■ **How to complete this task**
Return only the lines of the data below from the line with "Choose the 找图 (Find Image) vision tool" up to and including the line with "Task: Open the 编辑(E) menu", exactly as written, with the pictures omitted.

■ **The records**
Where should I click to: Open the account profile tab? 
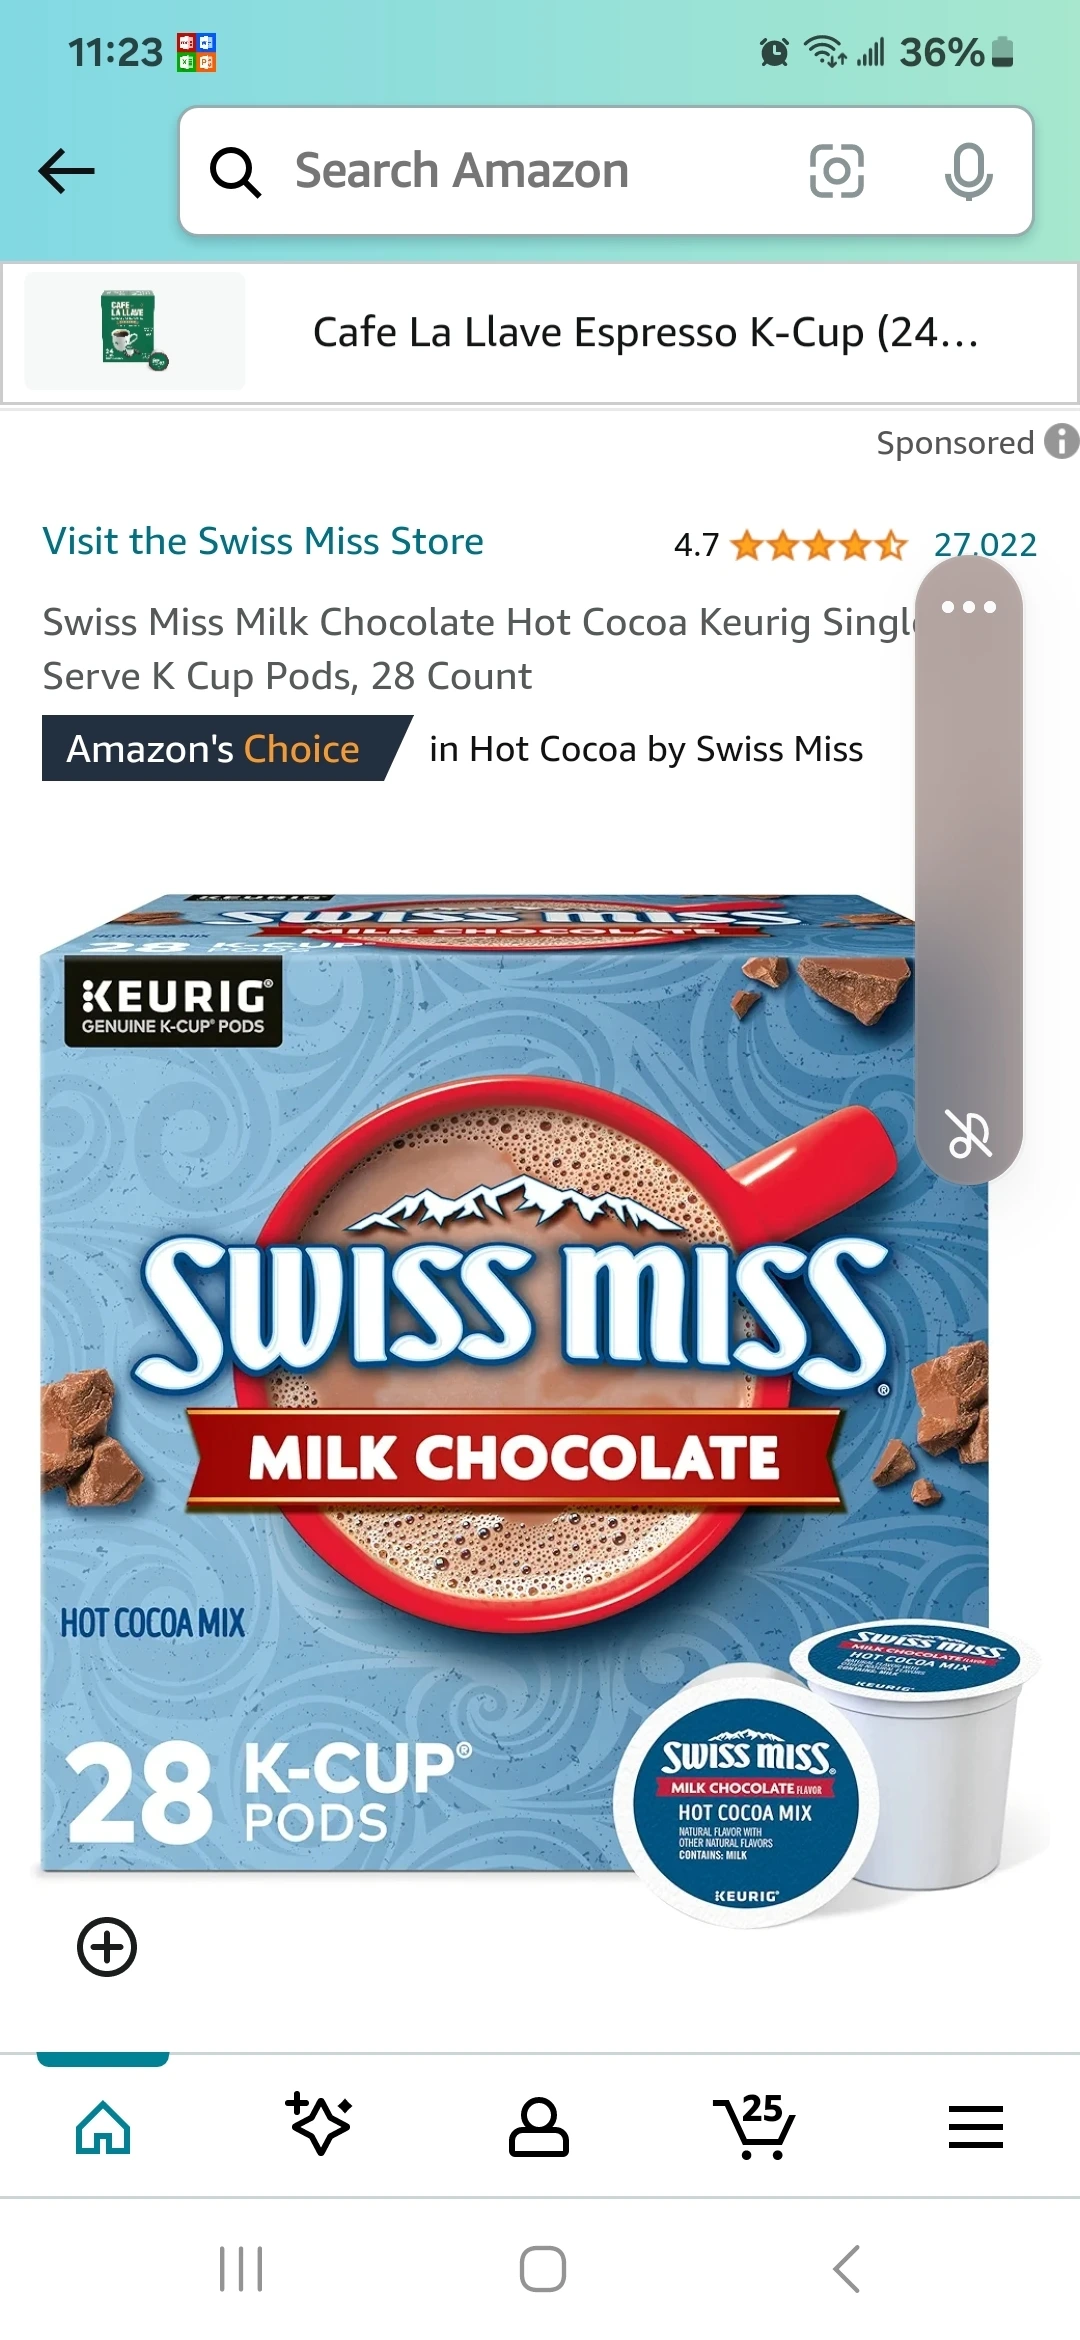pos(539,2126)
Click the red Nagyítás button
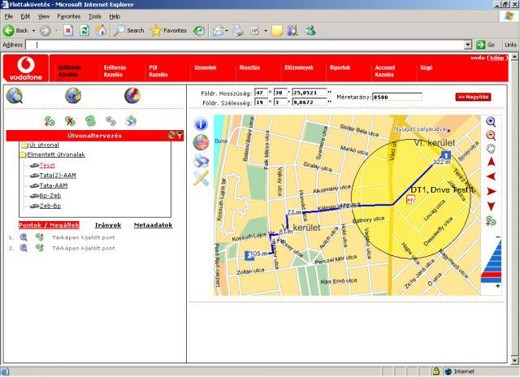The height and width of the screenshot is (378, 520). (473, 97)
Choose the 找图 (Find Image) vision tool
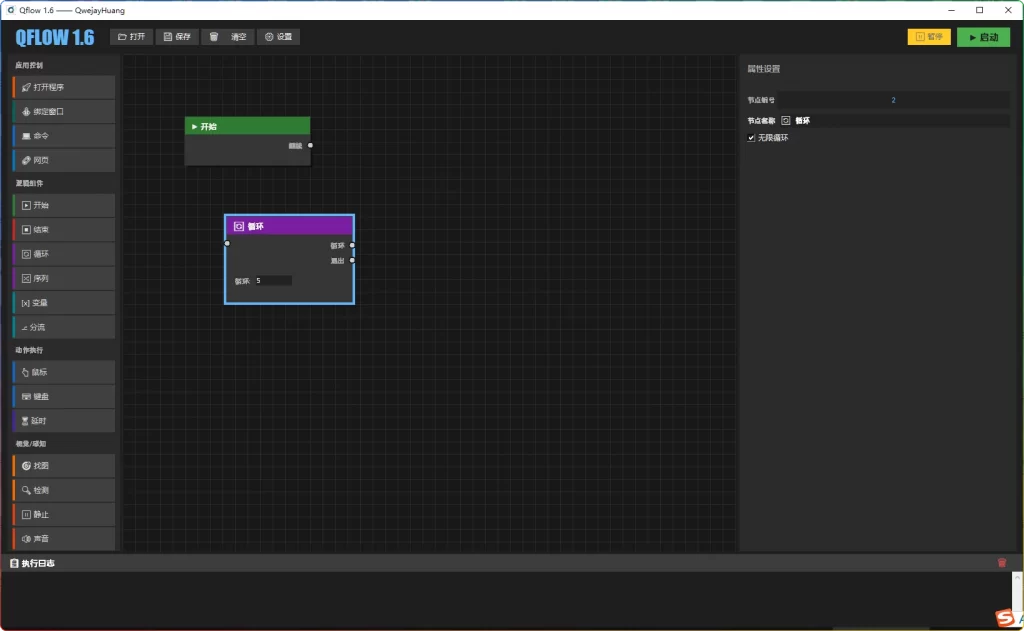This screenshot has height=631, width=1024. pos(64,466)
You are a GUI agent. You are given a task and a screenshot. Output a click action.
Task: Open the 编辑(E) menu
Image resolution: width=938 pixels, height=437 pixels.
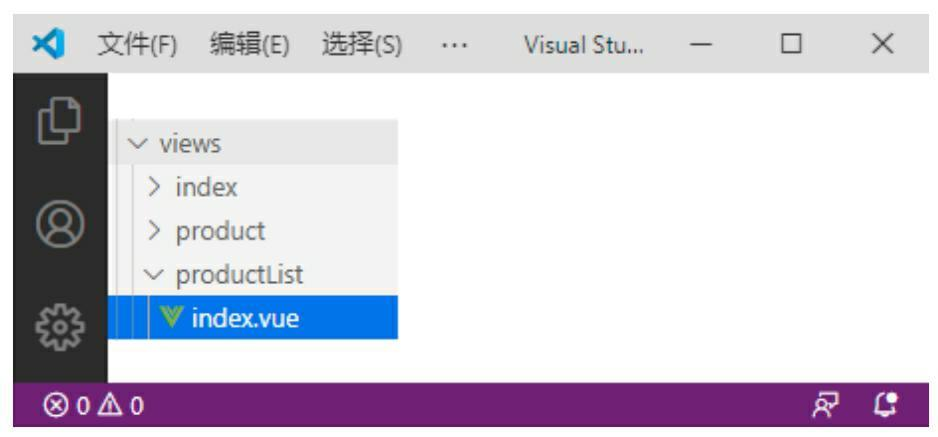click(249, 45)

---

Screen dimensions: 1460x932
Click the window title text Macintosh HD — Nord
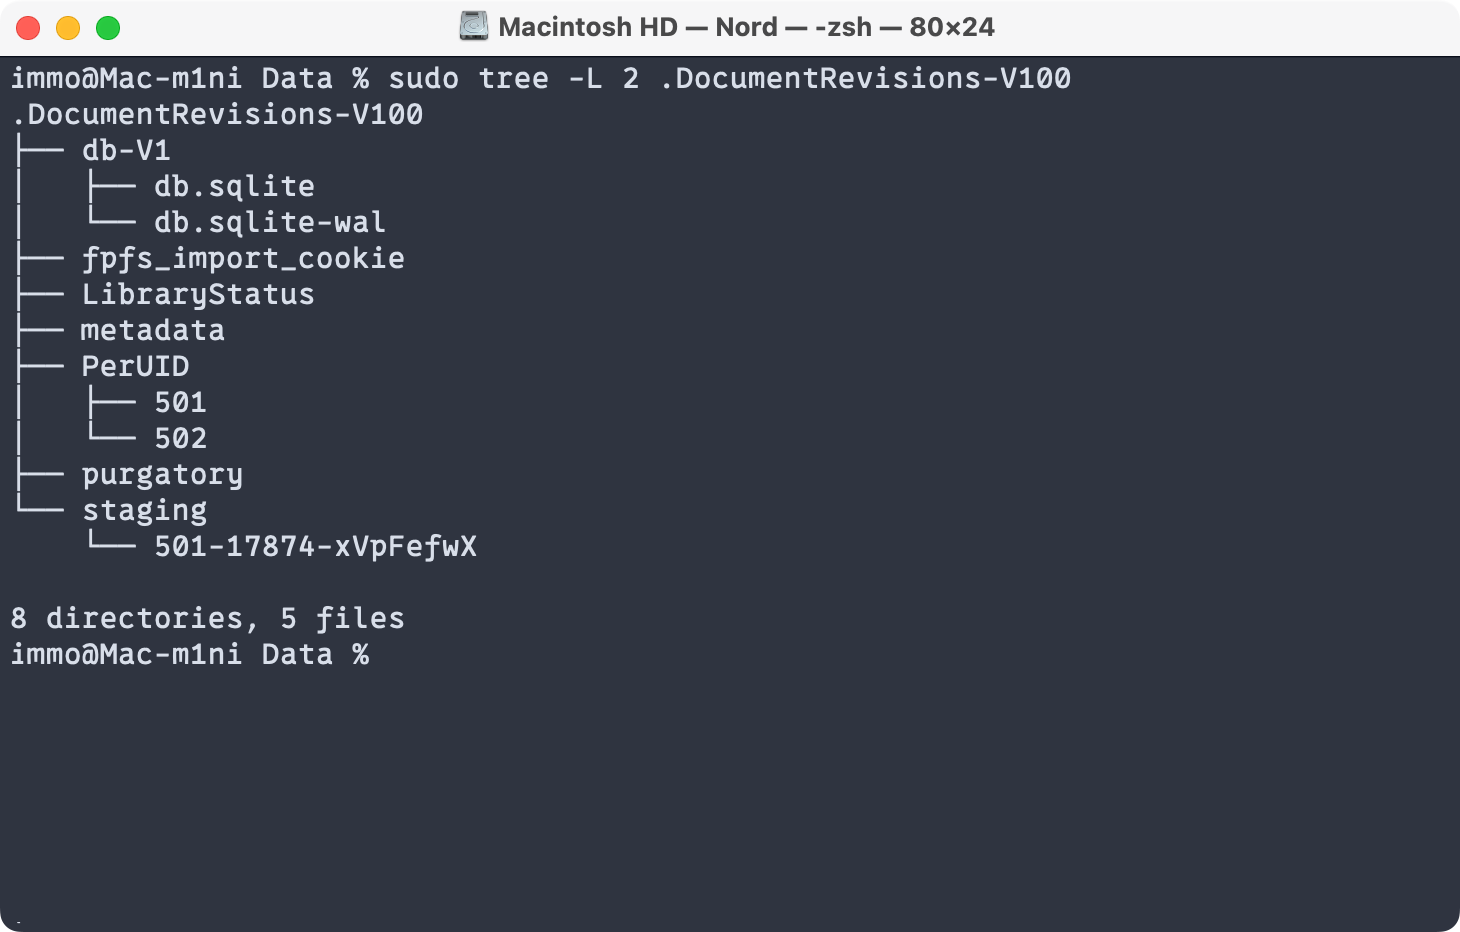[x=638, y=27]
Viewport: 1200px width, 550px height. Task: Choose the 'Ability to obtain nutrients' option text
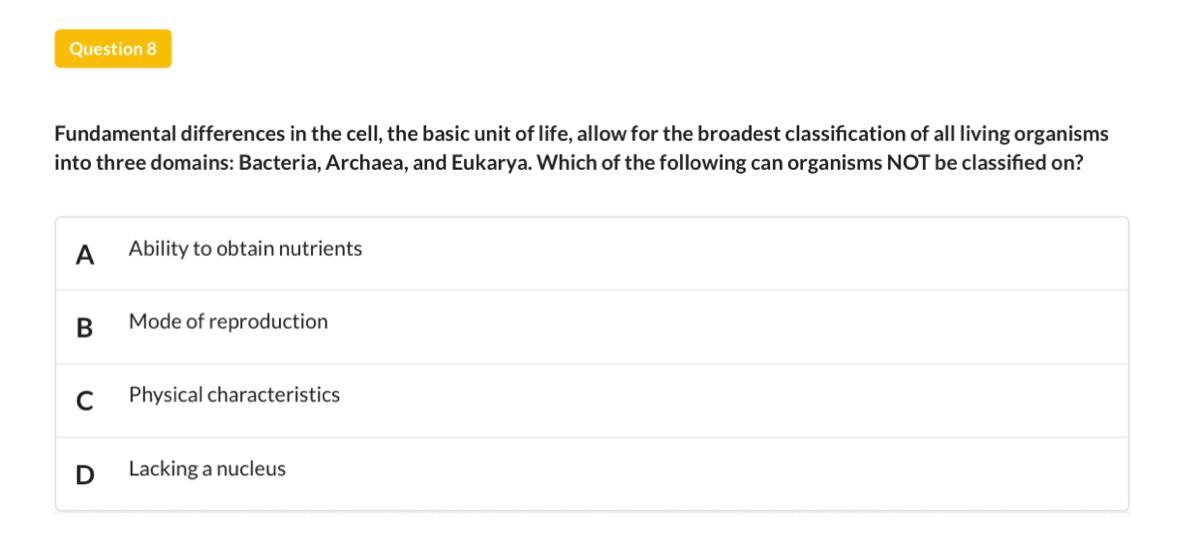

---

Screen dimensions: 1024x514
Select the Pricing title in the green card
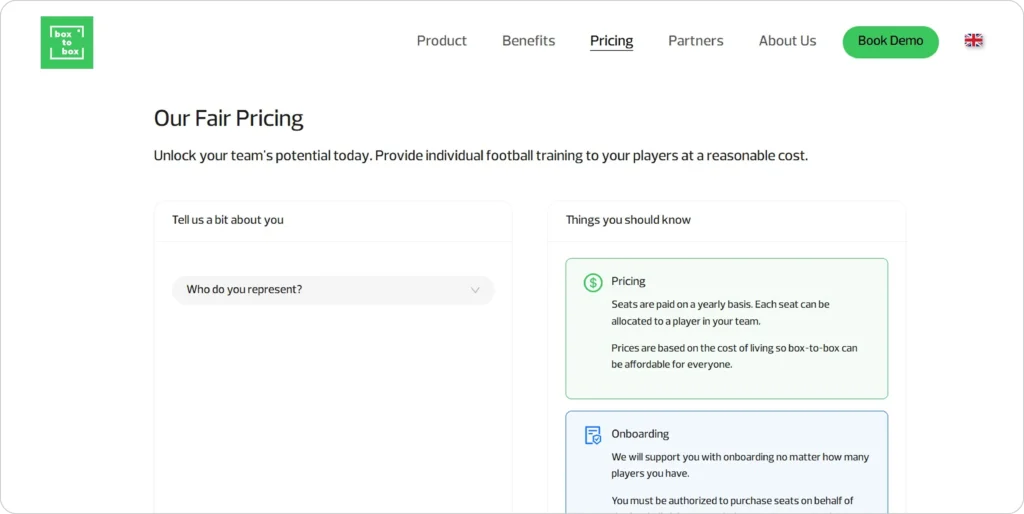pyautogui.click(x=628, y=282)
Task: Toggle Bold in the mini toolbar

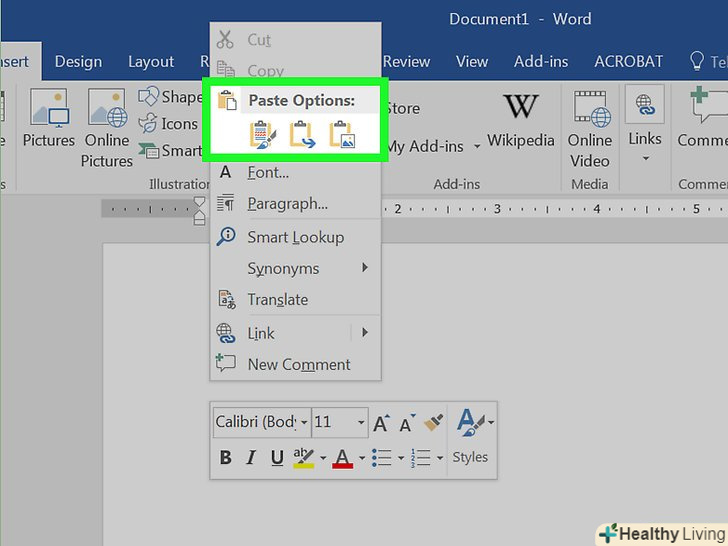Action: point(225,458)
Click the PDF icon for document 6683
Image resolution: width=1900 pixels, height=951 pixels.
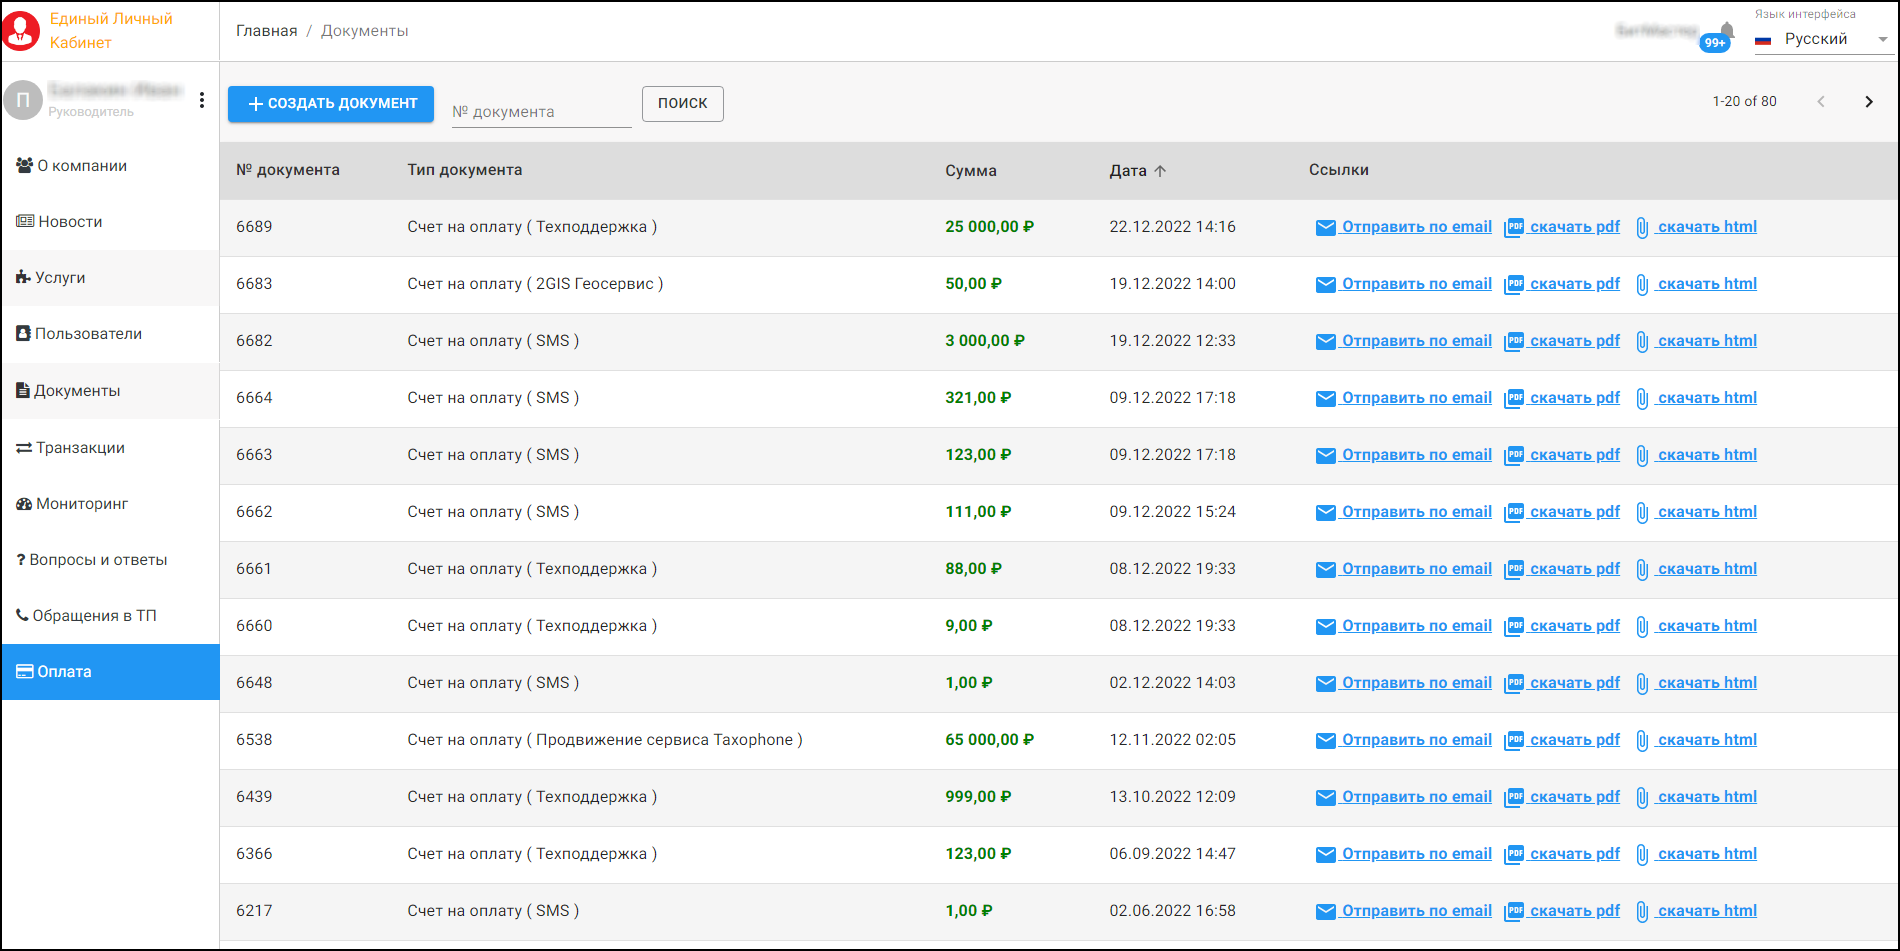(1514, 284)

■ **Solved problem**
Choose the 找图 (Find Image) vision tool
This screenshot has height=631, width=1024. pos(64,466)
You are a GUI agent. You are given a task and a screenshot. Output a click action.
Task: Open the 编辑(E) menu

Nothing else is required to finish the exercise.